# REQUIRED TASK:
Quote the records from the line with "Describe the element" to the line with "at that location.", leaving out the pictures.

# AVAILABLE DATA:

-------------------------

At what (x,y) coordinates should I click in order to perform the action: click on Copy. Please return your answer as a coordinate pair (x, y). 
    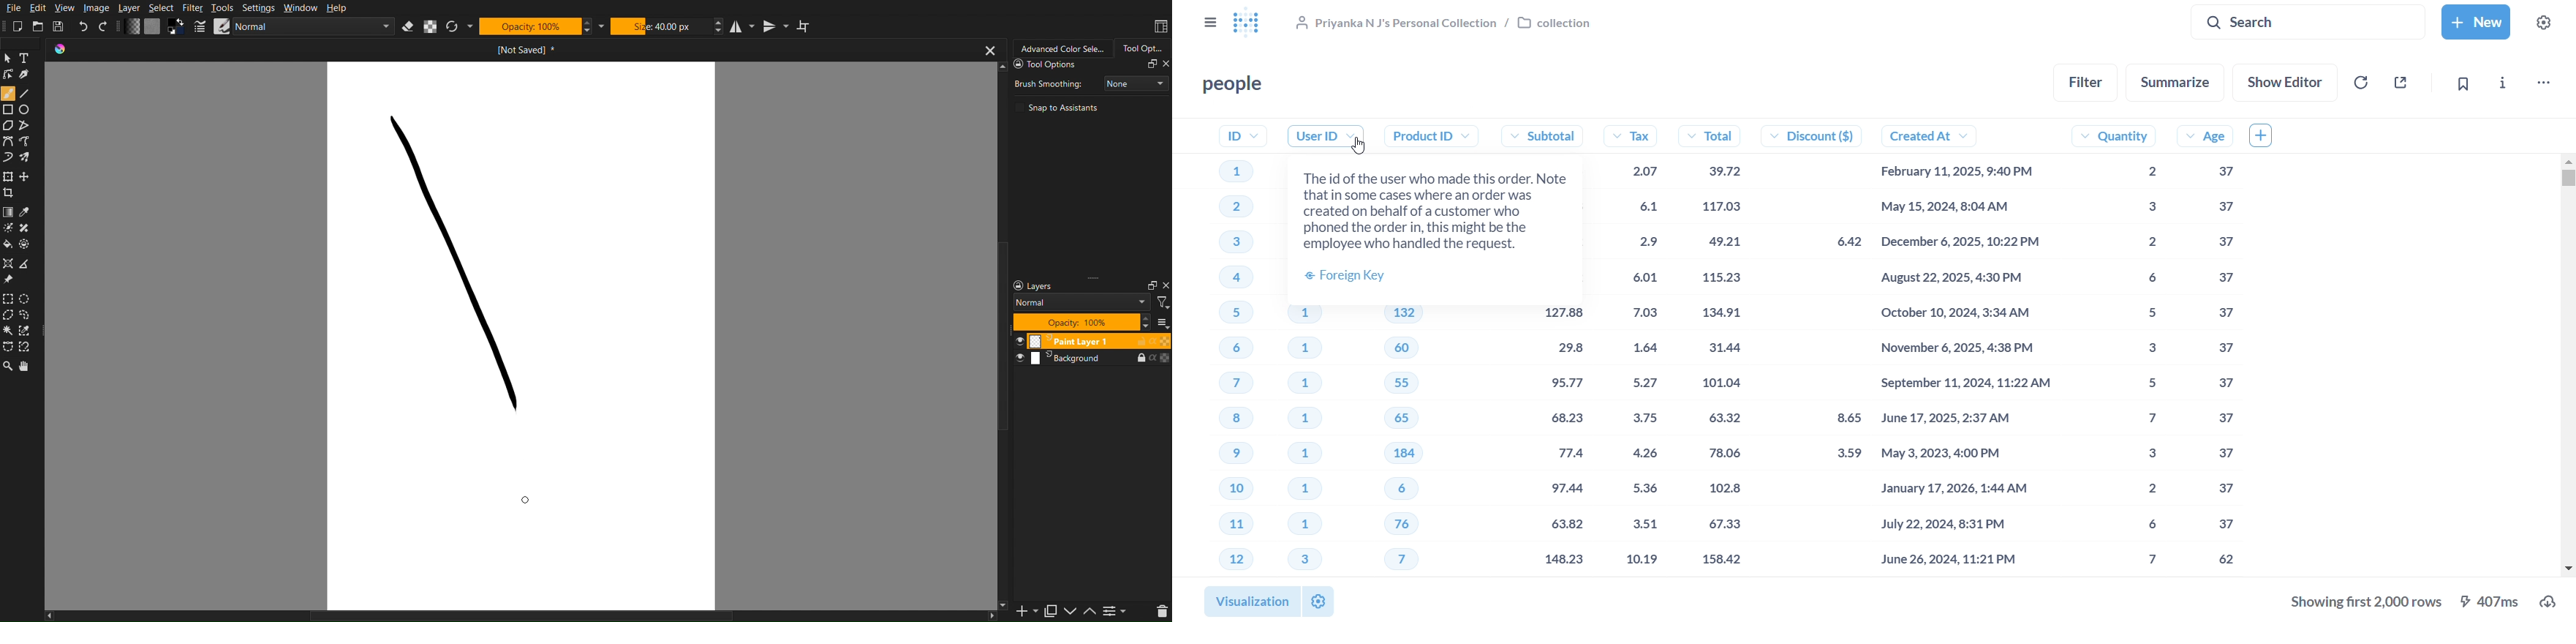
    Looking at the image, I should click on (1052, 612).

-------------------------

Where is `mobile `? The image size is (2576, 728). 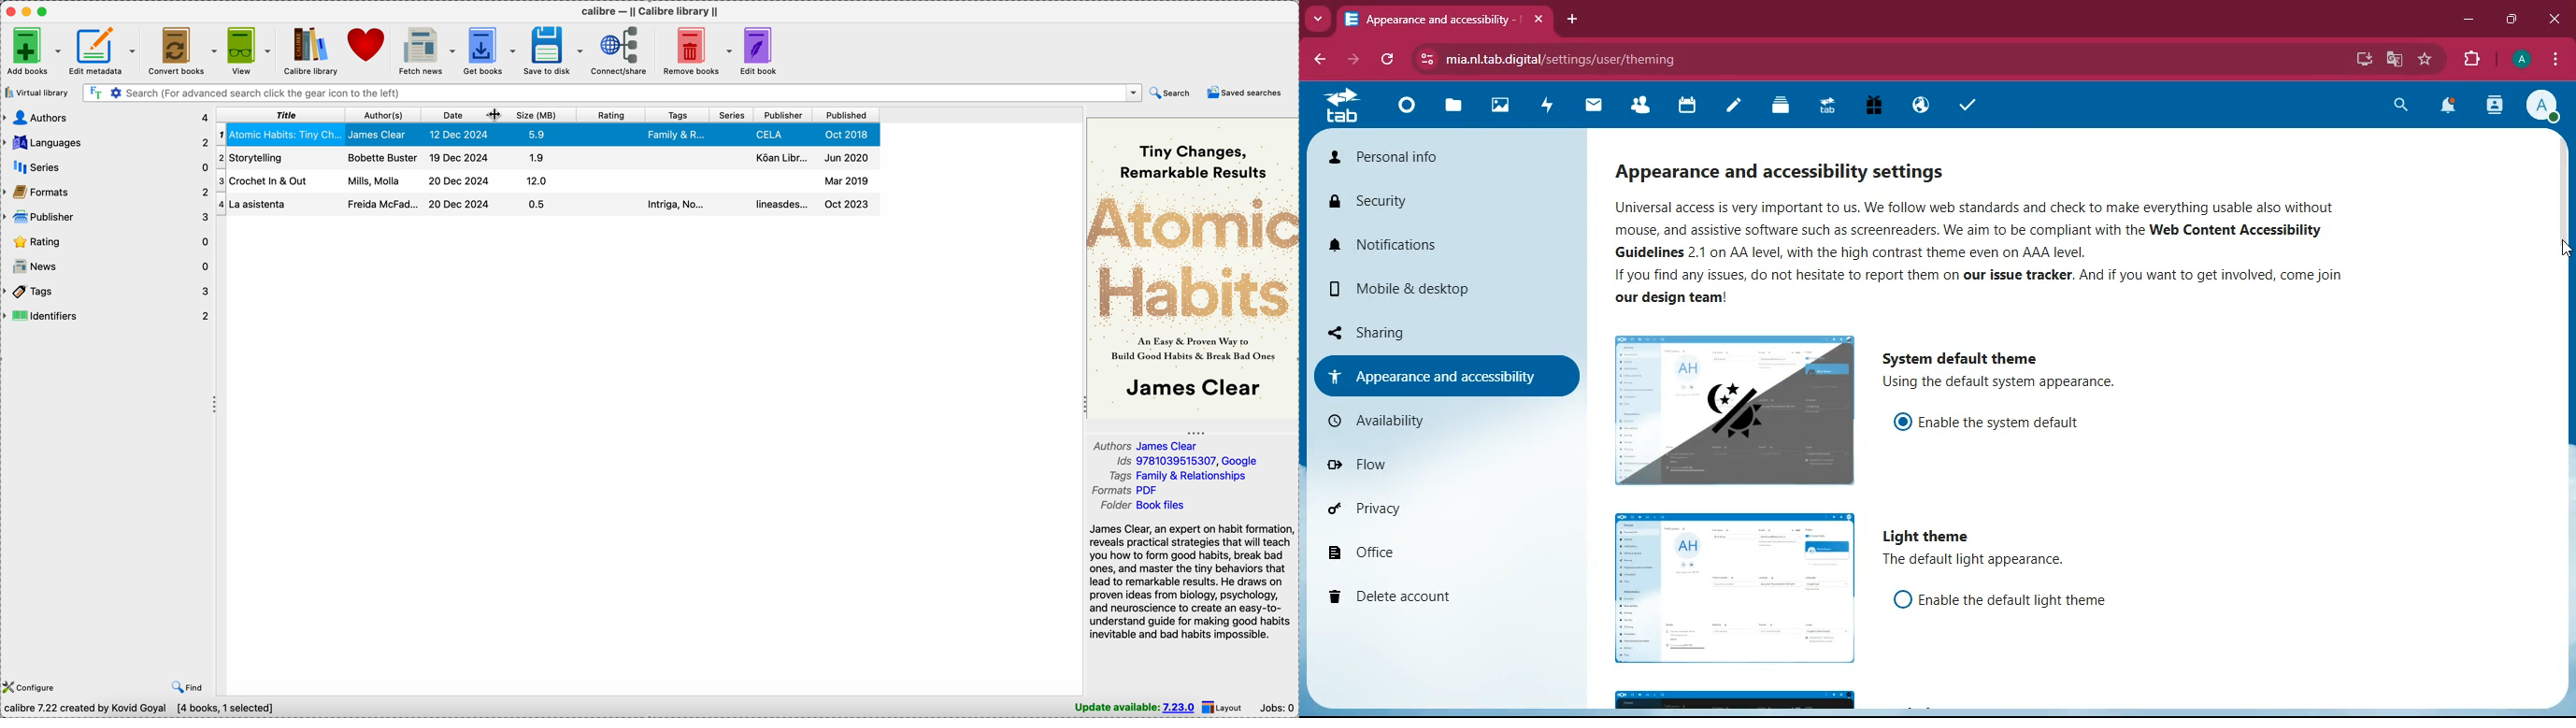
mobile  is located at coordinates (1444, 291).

-------------------------

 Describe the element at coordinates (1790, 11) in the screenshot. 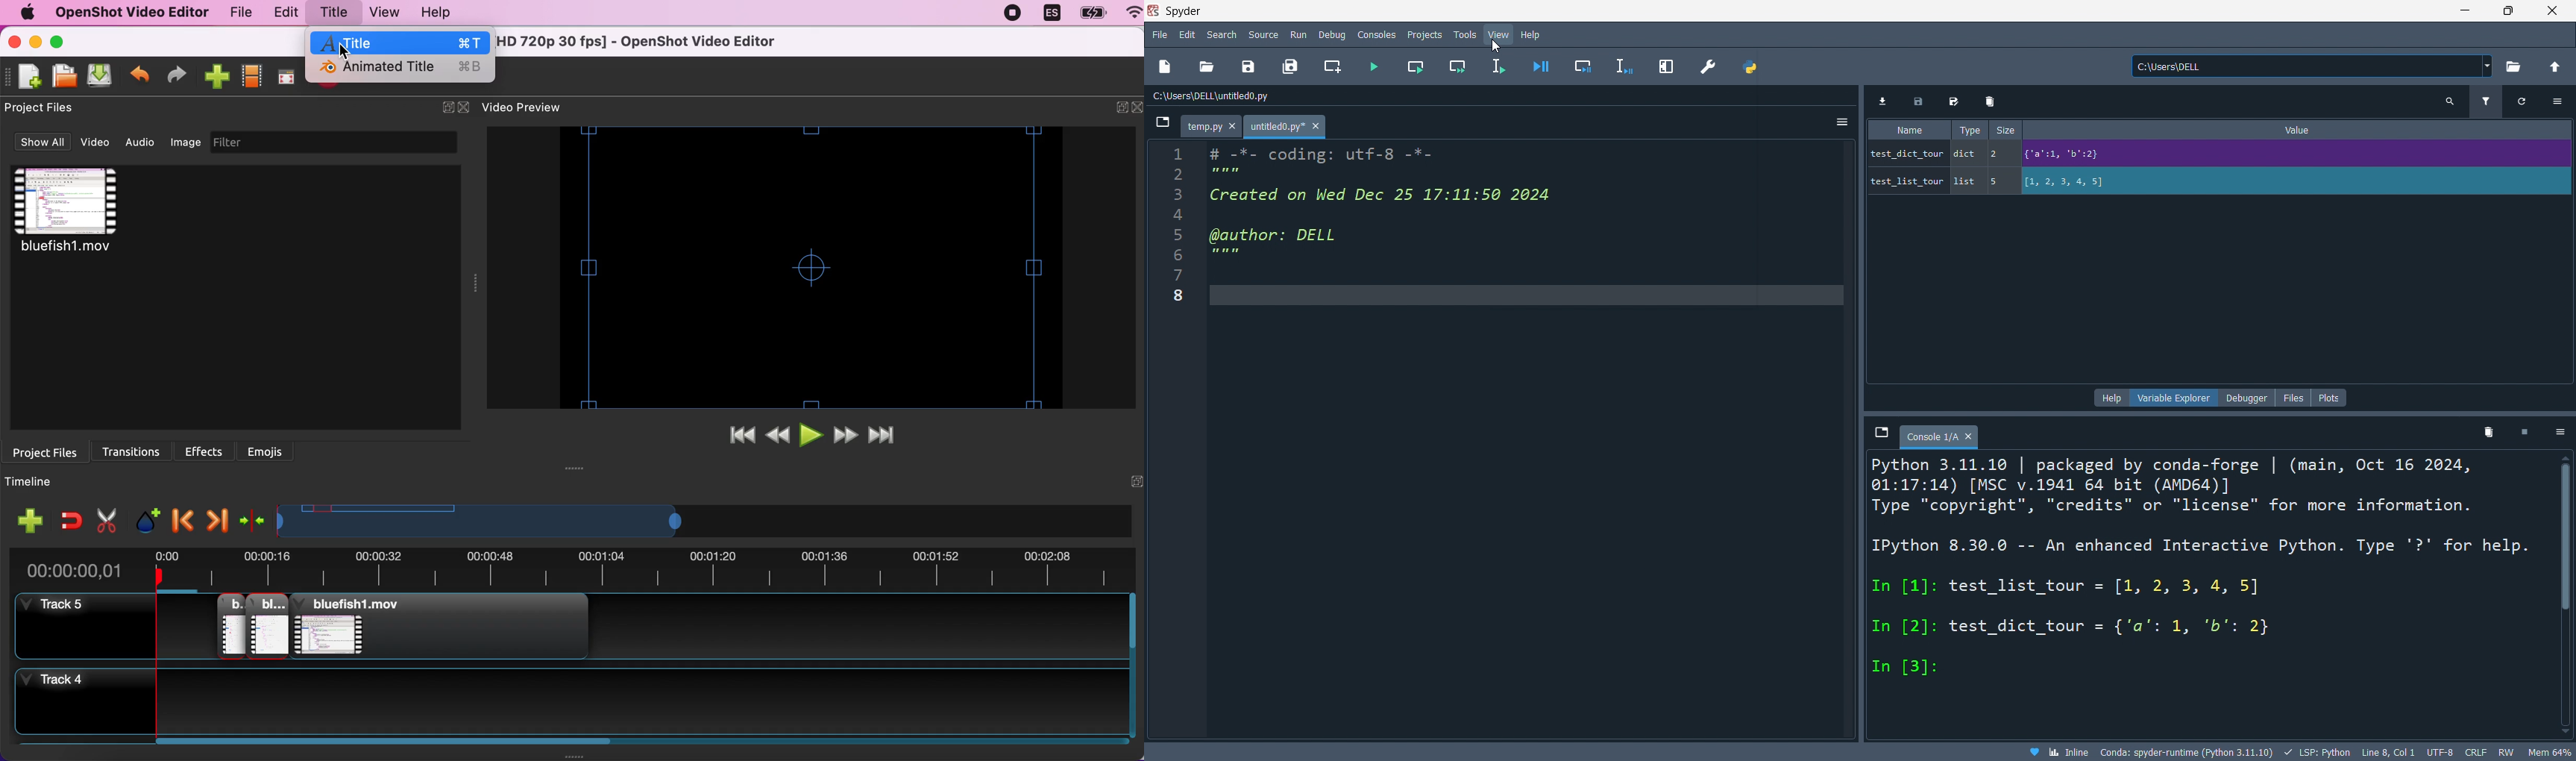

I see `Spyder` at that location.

-------------------------

# CORRECT OUTPUT:
 Describe the element at coordinates (1790, 11) in the screenshot. 

I see `Spyder` at that location.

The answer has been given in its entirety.